Der Ball war zu schnell. Die Straße war nicht einmal die steilste der Stadt – wenn Mateo zum Vergleich an seine Fahrten mit der Seilbahn hoch über den Stadtvierteln dachte, unter sich die Straßen mit gefühlt 50% Gefälle. Der Ball war nicht mehr zu sehen. Sie fragten die Leute und die riefen ihnen die Richtung zu, in die der Ball weggehoppelt war. Immer mehr Leute beteiligten sich an der Verfolgung. Sie verteilten sich, rannten, riefen sich Hinweise zu, dann war es plötzlich still.
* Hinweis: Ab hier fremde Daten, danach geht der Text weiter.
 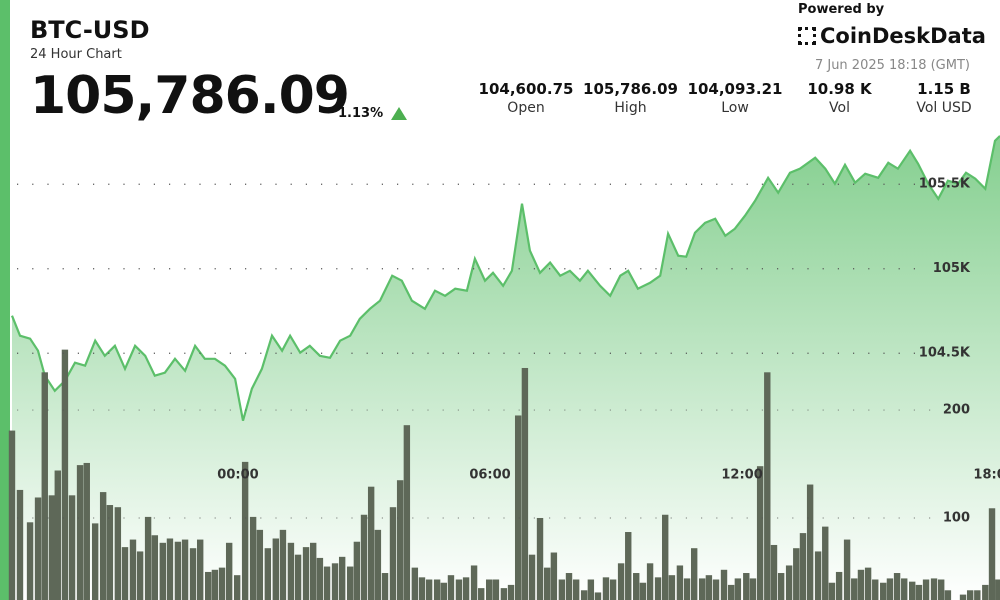 What do you see at coordinates (630, 89) in the screenshot?
I see `stat-value: 105,786.09` at bounding box center [630, 89].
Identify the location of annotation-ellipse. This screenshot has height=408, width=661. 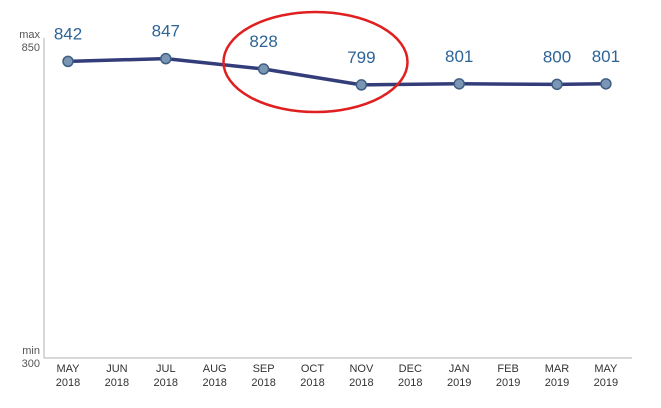
(316, 62).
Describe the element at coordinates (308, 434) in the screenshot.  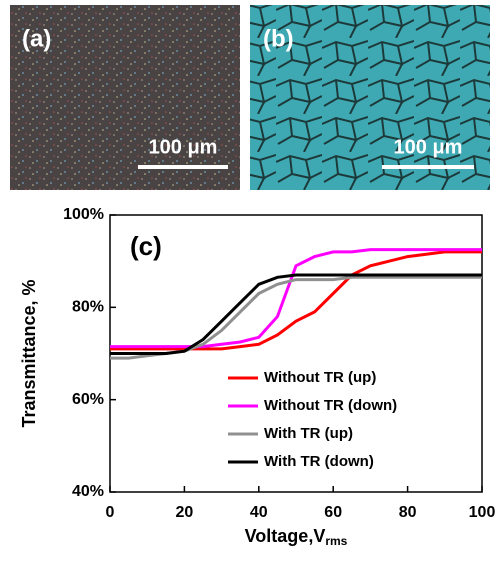
I see `legend-label: With TR (up)` at that location.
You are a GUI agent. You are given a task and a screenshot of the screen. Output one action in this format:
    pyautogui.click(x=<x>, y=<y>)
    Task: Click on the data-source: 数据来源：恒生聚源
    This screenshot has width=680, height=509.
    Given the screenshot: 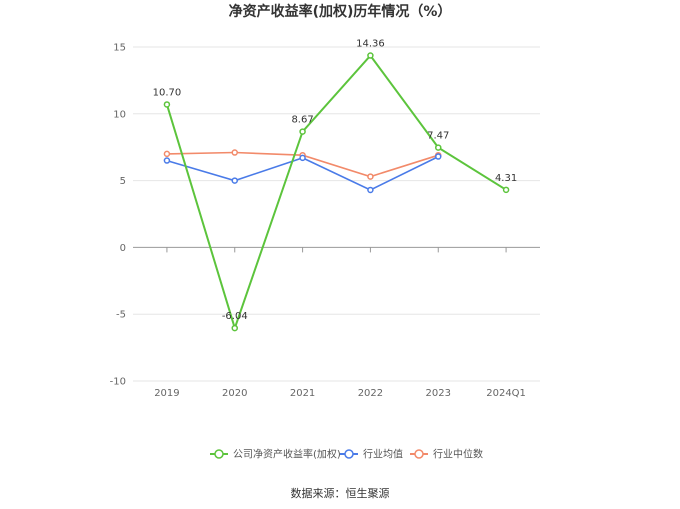 What is the action you would take?
    pyautogui.click(x=340, y=493)
    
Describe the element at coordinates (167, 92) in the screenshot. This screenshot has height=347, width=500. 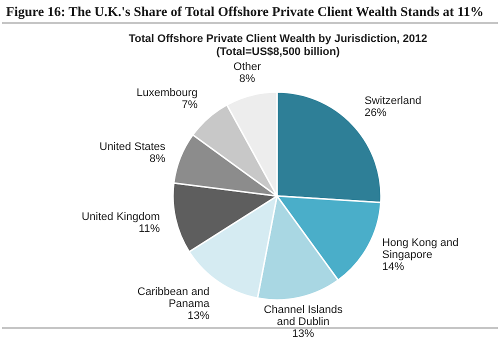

An einer Ecke kam ein Mann aus einem Laden und schrie: „Wer hat den Ball in meine Papayas geschossen? Wer war das? Die Hälfte ist hin!“
Die vielen Leute fingen an zu lachen und holten Mateo nach vorne, der völlig erschöpft war. Er erzählte dem Obstladenbesitzer die ganze Geschichte, während die anderen um sie herumstanden und sich amüsierten. Eine Frau rief: „Ich kaufe fünf Papayas, wenn es Ihnen hilft!“ Und eine andere rief: „Ich kaufe sechs!“ Jetzt wollten alle Papayas kaufen und der Ladenbesitzer machte das Geschäft seines Lebens. Mateo und Ramiro verdrückten sich lieber unauffällig mit ihrem Ball. Ramiro meinte: „Du musst echt noch viel trainieren, so schlecht ist Deine Ballbehandlung. Bei jeder Gelegenheit rutscht er Dir unter der Sohle durch!“ Sie mussten lachen, für heute war es echt genug. Mateo sagte: „Aber sind die Leute nicht nett? Groß, klein, alt, jung – alle haben sie uns geholfen! So soll es sein!“ „So soll es sein“, sagte auch Ramiro. „Bis morgen in der Schule, vergiss den Ball nicht!“
„Bis morgen!“, lachte Mateo.
Am Abend versammelte sich seine ganze Familie zum Abendessen. Es gab leckeres Sopa de Mani, eine Erdnusssuppe – sehr beliebt in Bolivien. Die Papaya zum Nachtisch genoss Mateo mit einem breiten Grinsen im Gesicht in vollen Zügen.